Numero 15 - L'icona del valore
Alain Robbe-Grillet
regista, scrittore
QUANDO SCRIVO UN LIBRO, QUANDO FACCIO UN FILM
Quando scrivo, sono solo. Quando faccio un film, è impossibile essere solo, ho bisogno anche di un ambiente esterno, mentre, quando scrivo, ho soltanto bisogno delle strutture del linguaggio e posso anche creare dal nulla elementi di un ambiente esterno. Nel film ho bisogno di attori, di sceneggiature, di scenografie. Nel romanzo, invece, posso scrivere, per esempio: “piove” e il lettore può anche controllare fuori dalla finestra e darmi del bugiardo! L’autore non è bugiardo: ha creato la pioggia scrivendo. Nel film, avrebbe avuto bisogno di particolari scenografie, di macchine che creano la pioggia.

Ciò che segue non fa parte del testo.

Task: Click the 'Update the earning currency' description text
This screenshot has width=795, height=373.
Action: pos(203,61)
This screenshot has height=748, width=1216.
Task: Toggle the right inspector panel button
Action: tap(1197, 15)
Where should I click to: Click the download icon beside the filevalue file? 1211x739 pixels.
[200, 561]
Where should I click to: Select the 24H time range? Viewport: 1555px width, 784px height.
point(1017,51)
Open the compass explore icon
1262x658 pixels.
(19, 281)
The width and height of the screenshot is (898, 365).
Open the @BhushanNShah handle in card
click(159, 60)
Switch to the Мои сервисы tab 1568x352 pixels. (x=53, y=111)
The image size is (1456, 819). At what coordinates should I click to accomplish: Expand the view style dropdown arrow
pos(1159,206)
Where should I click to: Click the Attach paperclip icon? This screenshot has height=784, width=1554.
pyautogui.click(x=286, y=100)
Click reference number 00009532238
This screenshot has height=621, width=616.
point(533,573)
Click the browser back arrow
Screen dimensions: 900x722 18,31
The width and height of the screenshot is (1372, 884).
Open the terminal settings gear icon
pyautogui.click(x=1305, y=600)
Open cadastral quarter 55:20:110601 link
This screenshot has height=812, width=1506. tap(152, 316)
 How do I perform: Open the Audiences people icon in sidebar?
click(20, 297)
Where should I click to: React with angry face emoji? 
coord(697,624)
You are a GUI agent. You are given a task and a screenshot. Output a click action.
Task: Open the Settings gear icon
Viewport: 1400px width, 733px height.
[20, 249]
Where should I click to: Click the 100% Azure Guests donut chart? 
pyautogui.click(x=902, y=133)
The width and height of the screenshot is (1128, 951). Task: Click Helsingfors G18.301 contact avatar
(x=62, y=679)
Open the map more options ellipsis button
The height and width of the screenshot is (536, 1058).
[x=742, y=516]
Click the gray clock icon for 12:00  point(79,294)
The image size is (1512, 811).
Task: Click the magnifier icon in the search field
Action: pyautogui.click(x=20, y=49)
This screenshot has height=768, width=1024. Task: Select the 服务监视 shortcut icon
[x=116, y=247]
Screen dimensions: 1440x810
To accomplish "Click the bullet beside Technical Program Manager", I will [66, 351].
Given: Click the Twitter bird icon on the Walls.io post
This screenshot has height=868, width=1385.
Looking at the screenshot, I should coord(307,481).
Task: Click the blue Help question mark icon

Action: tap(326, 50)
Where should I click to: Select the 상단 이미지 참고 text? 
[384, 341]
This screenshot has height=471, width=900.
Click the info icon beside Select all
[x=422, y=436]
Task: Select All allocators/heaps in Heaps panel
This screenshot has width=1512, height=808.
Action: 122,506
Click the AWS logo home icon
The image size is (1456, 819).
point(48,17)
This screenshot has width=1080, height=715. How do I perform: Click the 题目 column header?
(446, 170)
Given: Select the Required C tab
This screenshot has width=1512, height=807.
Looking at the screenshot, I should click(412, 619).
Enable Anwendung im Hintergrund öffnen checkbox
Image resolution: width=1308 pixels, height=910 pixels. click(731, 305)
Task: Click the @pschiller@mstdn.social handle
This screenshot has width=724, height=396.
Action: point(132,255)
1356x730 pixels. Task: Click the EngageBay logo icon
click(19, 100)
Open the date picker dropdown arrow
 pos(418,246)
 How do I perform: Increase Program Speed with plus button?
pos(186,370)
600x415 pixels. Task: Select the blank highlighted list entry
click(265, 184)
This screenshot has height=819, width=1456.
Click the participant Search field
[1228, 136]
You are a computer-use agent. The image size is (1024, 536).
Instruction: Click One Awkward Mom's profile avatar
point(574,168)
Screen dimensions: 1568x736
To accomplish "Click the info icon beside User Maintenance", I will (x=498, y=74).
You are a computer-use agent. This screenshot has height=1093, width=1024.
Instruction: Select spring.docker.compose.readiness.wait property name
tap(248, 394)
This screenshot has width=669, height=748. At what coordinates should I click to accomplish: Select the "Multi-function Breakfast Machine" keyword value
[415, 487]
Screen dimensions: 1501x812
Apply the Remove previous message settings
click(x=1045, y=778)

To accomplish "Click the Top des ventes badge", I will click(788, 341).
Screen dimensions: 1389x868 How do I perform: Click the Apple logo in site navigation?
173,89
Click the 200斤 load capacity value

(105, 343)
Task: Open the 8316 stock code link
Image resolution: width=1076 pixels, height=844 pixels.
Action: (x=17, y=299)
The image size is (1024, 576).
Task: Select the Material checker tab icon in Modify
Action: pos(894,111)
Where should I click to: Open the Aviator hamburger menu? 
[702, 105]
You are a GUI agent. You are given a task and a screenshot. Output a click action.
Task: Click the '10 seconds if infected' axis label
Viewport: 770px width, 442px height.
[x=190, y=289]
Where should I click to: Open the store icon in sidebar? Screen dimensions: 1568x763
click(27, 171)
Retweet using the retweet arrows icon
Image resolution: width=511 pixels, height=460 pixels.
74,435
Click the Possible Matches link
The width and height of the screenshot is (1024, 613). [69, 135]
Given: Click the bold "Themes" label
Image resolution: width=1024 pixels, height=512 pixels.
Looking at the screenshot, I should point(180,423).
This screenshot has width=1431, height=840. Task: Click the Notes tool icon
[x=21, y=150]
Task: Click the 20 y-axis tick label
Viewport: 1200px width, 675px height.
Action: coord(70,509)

Quando scrivo, mi trovo in un periodo particolare, in una fase creativa unica, la scrittura, anche quando faccio le correzioni. Se, invece, faccio un film, individuo almeno tre periodi di creazione. Ciò che si scrive all’inizio, e ricordo che, anche se non c’è una sceneggiatura, c’è sempre, nella scrittura di un film, la stesura di una serie di sequenze. Poi c’è la scrittura del film vera e propria, la seconda fase. Poi c’è la terza fase, il montaggio. Nel film tradizionale, queste tre fasi spesso vengono confuse, si finge di confonderle: il regista, da solo, scrive le sue sequenze e le scrive già come se fossero la scrittura del film. Hitchcock andava addirittura al di là di queste fasi: per alcuni film aveva già scritto tutto con tale precisione che talora non si recava nemmeno sul set a vedere le sequenze. Guardava il filmato o addirittura telefonava da Los Angeles per chiedere se andava tutto bene. Aveva deciso tutto con tale precisione che era inutile andare sul set. In fase di montaggio, poi, alcune sequenze venivano modificate. Ho insegnato per venticinque anni cinema e letteratura in università americane. Mi ha sempre colpito che gli studenti americani non pensano tanto al film, quanto all’aspetto letterario. È strano. Io cerco sempre di spiegare la differenza tra il “mondo del linguaggio” e il “mondo delle immagini e dei suoni”. Ebbene, ho notato che, mentre parlavamo della progettazione di un film, soltanto pochi pensavano alle immagini e ai suoni, mentre gli altri, la maggioranza, pensavano alla storia e alle parole. Nelle esercitazioni su carta, che devono fare allo scadere di ogni trimestre, non descrivevano tanto il film, la cinepresa, le inquadrature e altro, ma soprattutto la storia, continuando dunque a pensare e a scrivere sempre in modo letterario. Ma è un rischio, perché un domani, non ci saranno solo loro, che devono scrivere e girare il film, ma anche i produttori!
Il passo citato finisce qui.